Each line of the records below that holds "PENNSYLVANIA" should be returned.
***** GIVEN ENTRIES
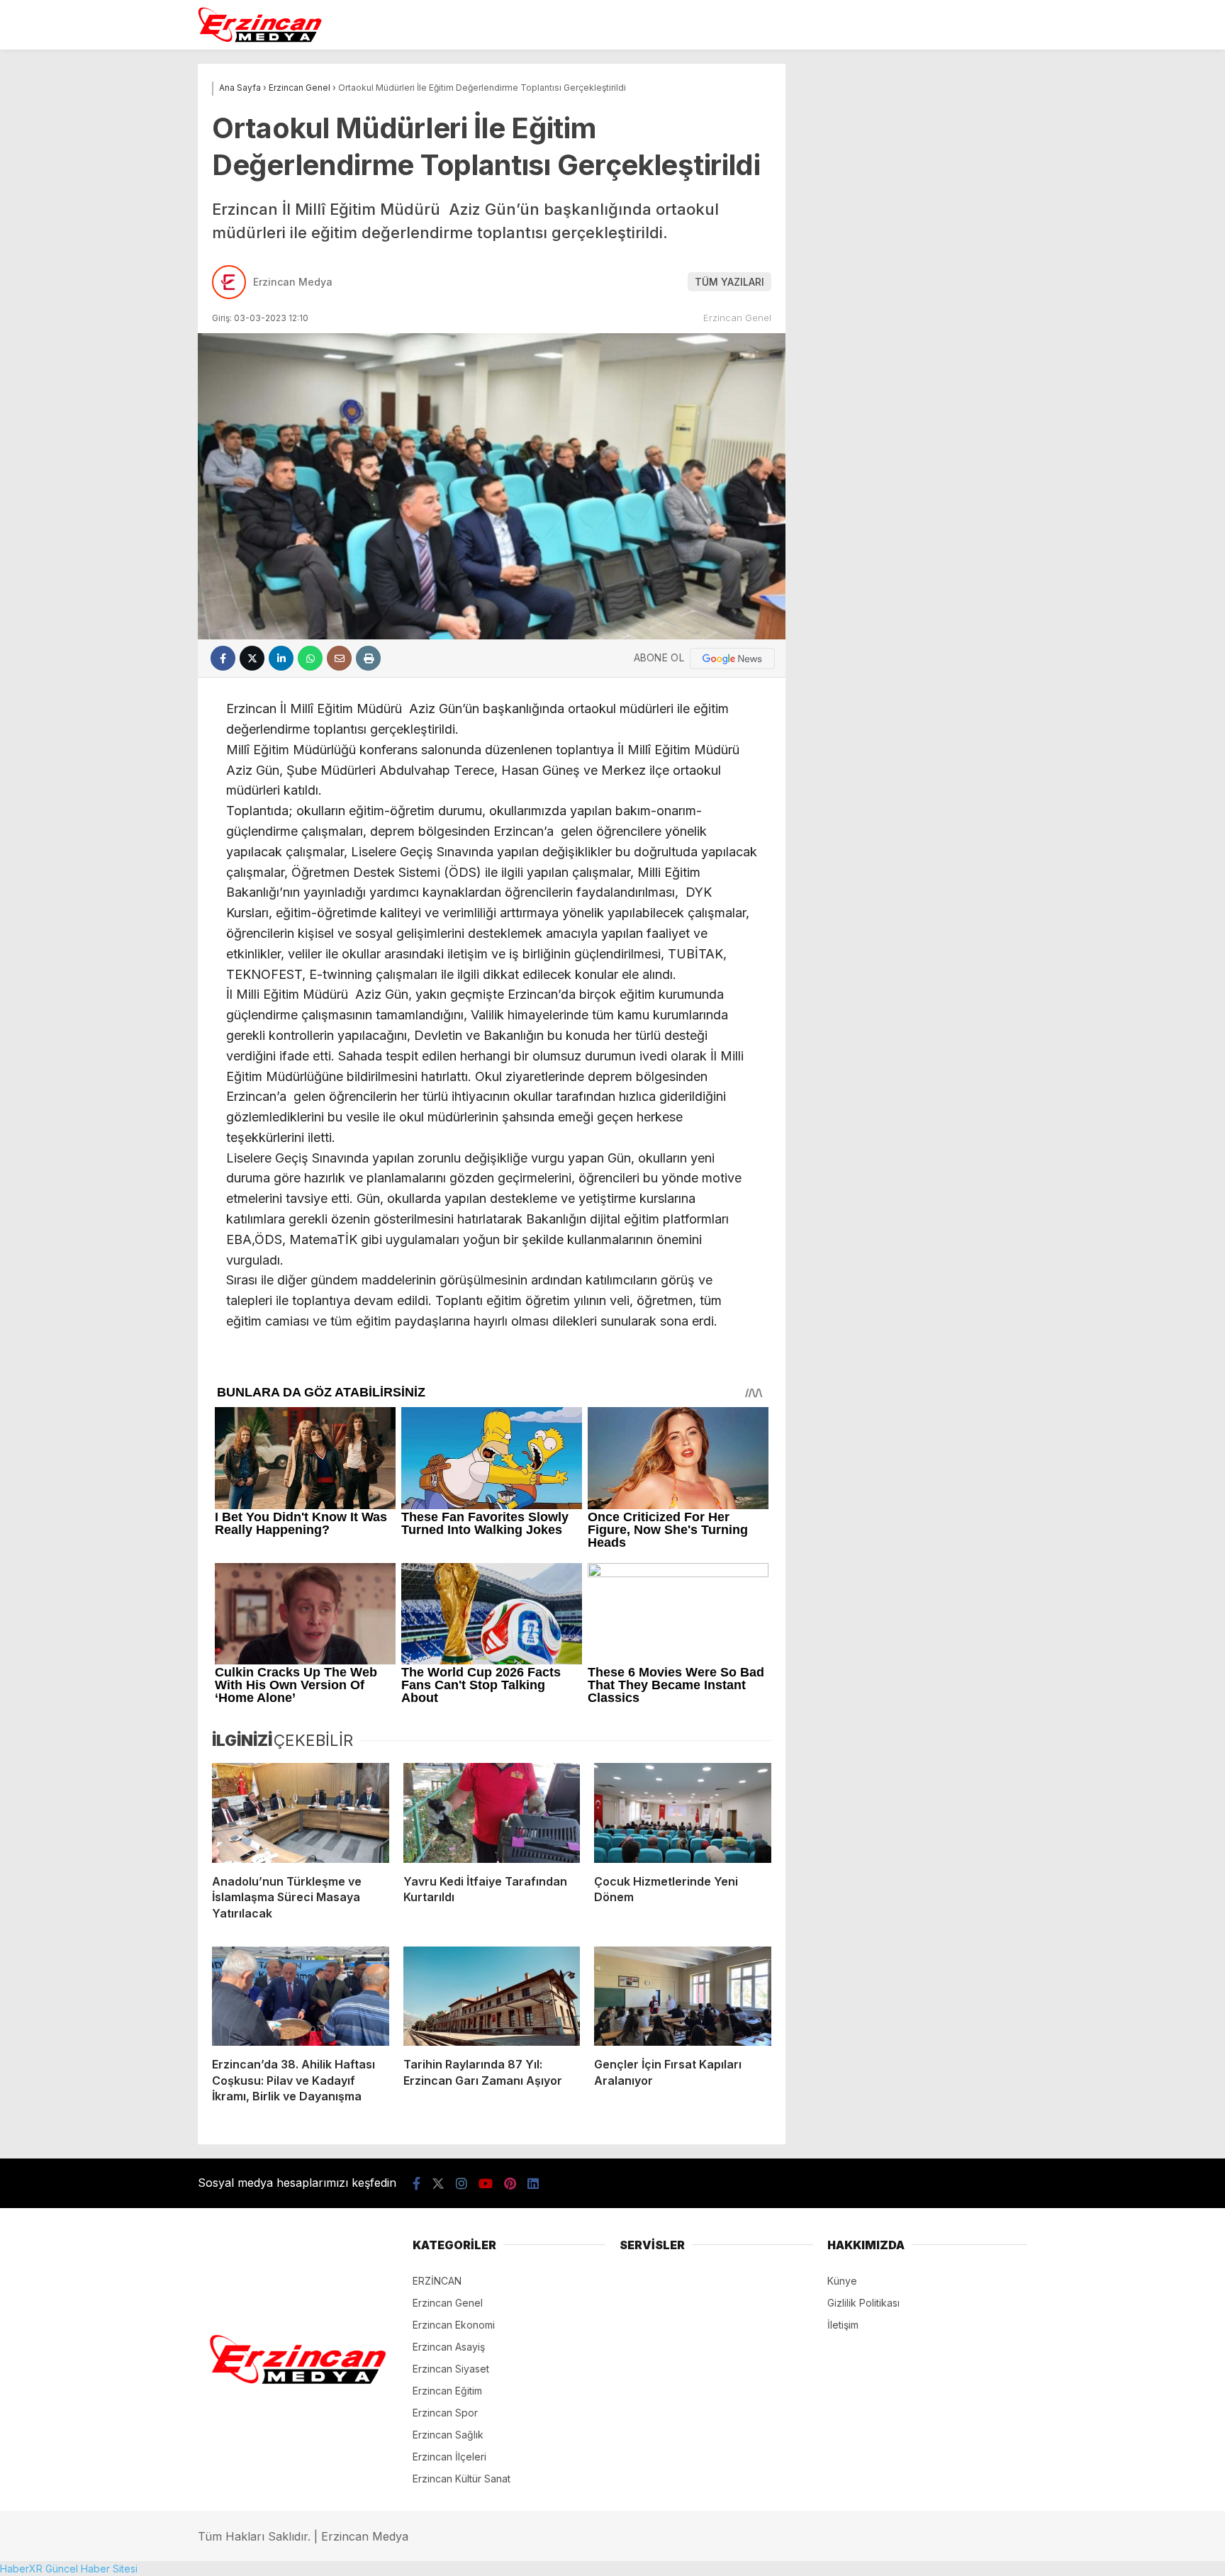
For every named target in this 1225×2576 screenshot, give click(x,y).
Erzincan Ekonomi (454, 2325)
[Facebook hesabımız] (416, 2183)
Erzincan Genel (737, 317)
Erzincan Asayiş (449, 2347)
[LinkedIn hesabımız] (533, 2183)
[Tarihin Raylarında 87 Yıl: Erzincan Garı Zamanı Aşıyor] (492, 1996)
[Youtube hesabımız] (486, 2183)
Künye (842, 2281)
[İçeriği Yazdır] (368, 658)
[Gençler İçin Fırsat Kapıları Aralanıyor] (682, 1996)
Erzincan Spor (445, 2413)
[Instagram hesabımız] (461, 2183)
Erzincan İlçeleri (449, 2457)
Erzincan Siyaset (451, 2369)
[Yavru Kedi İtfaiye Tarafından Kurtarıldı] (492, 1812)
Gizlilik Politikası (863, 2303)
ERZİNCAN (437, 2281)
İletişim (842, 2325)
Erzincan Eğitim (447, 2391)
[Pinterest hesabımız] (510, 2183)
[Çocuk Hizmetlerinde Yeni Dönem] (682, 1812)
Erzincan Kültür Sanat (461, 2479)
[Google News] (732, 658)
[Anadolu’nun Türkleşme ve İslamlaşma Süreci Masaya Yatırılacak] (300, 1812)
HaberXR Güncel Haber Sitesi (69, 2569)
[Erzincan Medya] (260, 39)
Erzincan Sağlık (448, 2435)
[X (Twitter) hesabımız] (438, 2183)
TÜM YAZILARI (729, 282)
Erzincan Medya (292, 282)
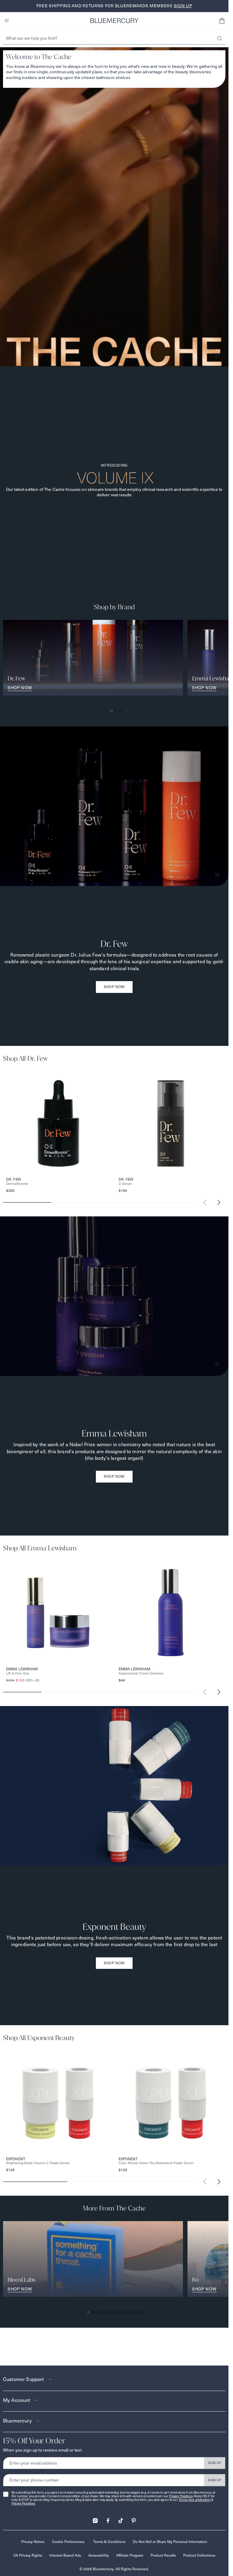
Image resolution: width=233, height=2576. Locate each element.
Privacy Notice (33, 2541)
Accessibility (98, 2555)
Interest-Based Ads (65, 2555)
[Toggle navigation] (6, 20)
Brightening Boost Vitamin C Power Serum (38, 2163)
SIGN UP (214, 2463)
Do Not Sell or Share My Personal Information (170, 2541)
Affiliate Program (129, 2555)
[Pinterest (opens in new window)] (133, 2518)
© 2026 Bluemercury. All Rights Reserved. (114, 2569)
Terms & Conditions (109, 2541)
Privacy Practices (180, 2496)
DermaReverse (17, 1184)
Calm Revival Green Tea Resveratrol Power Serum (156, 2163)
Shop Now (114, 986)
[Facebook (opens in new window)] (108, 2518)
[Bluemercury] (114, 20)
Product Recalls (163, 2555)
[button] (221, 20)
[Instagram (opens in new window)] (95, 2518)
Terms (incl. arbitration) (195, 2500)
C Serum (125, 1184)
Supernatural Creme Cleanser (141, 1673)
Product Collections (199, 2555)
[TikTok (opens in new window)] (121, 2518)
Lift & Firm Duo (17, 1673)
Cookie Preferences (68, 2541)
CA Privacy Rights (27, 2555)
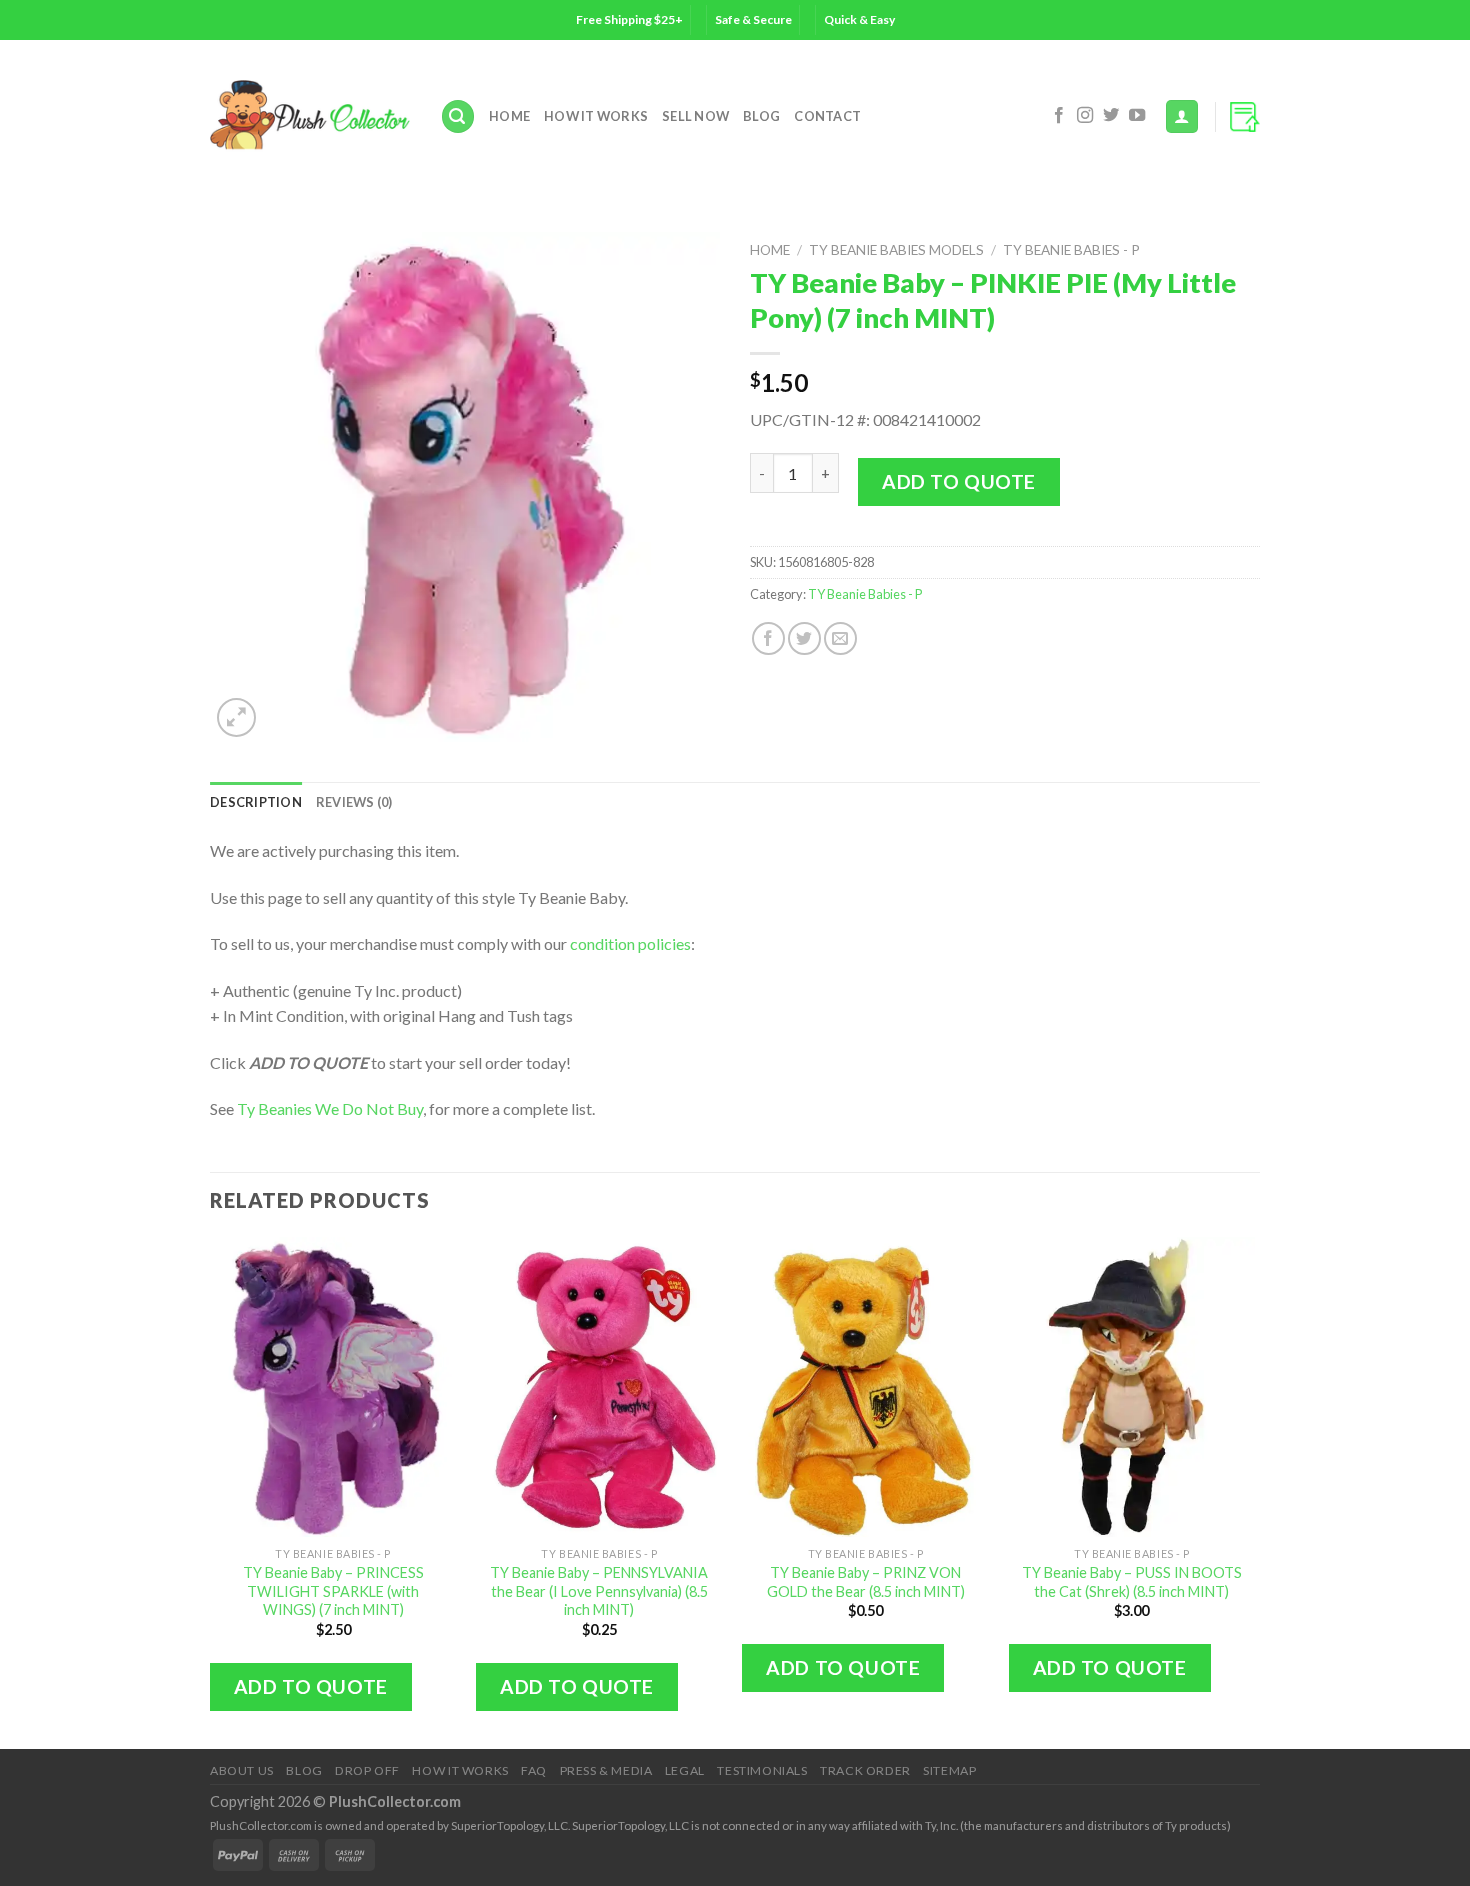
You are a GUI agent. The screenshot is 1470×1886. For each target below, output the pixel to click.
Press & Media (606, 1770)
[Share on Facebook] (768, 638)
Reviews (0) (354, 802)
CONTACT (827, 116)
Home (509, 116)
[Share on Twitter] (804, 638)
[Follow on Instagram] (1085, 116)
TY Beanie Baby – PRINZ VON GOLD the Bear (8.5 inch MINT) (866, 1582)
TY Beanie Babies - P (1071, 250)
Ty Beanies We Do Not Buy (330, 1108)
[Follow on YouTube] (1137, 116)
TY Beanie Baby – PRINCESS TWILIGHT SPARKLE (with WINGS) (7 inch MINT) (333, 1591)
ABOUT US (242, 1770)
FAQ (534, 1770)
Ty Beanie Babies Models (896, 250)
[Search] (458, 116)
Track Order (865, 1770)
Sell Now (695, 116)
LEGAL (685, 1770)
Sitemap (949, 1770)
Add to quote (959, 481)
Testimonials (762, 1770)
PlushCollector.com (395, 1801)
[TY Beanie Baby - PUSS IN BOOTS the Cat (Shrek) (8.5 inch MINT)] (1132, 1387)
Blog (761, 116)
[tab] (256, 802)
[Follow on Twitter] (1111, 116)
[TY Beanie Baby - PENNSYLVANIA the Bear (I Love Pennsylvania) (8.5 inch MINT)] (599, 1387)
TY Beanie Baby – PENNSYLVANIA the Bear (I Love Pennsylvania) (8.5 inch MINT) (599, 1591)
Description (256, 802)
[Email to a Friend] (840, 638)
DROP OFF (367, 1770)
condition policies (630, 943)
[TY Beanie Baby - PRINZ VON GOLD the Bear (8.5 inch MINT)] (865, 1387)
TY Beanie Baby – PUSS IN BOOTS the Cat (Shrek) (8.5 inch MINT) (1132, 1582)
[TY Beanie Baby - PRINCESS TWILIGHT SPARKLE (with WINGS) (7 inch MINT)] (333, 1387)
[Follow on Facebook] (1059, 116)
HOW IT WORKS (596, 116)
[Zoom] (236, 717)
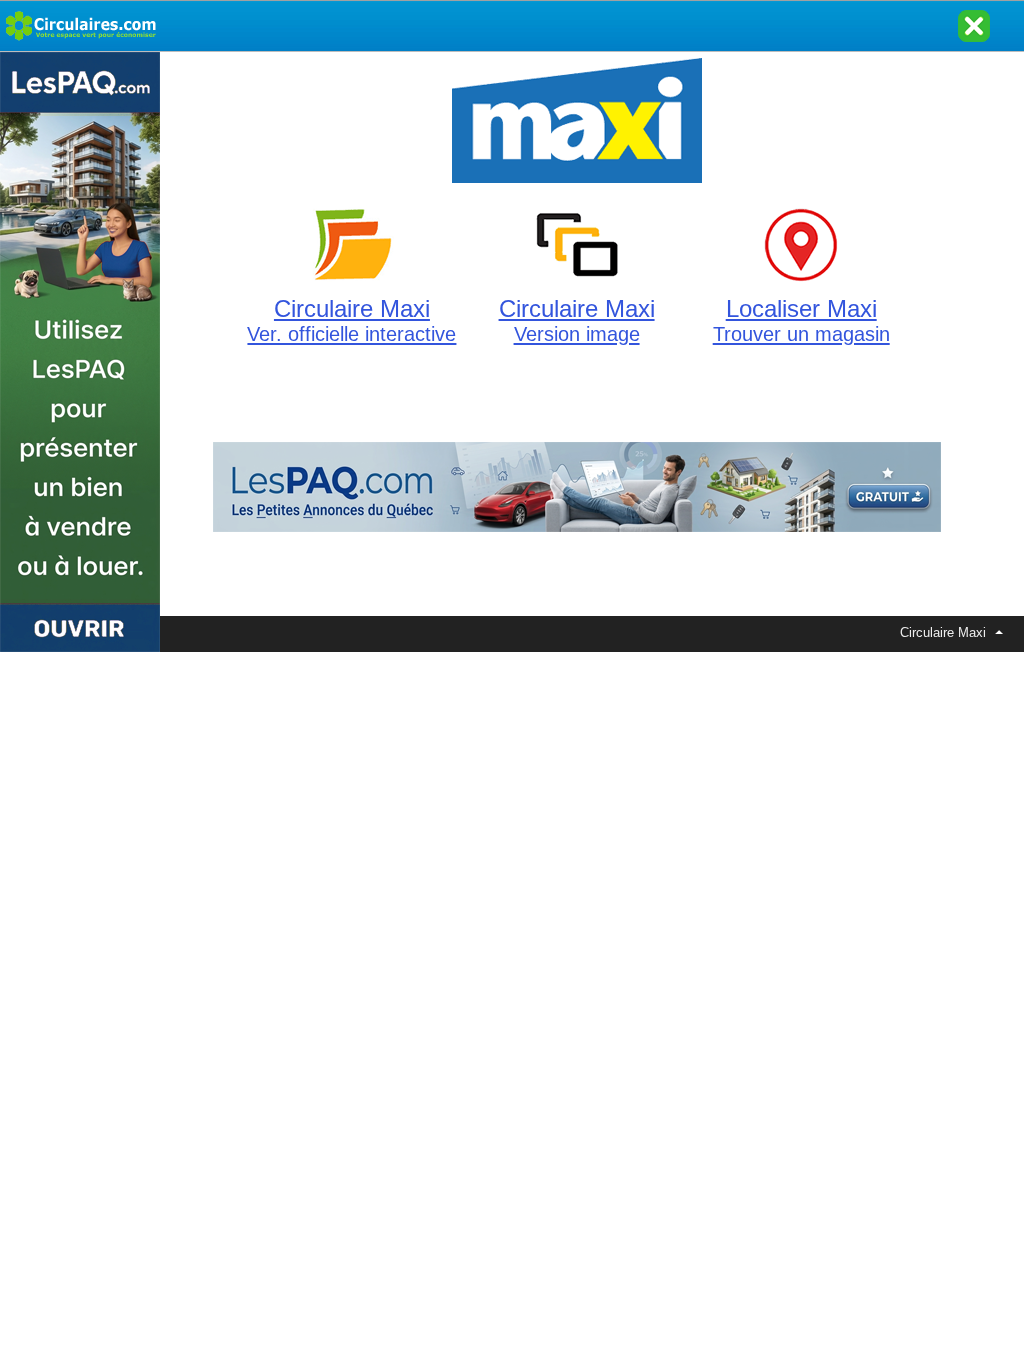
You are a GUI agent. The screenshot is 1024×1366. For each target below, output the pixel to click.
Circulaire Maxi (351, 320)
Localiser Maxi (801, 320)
**********
- _PROBLEM SOLUTION_:
[TY Beanie Baby - PENNSYLVANIA the Bear (I Love Pennsylvania) (8.5 inch MINT)] (599, 1387)
TY Beanie Baby – PENNSYLVANIA the Bear (I Love Pennsylvania) (8.5 inch MINT) (599, 1591)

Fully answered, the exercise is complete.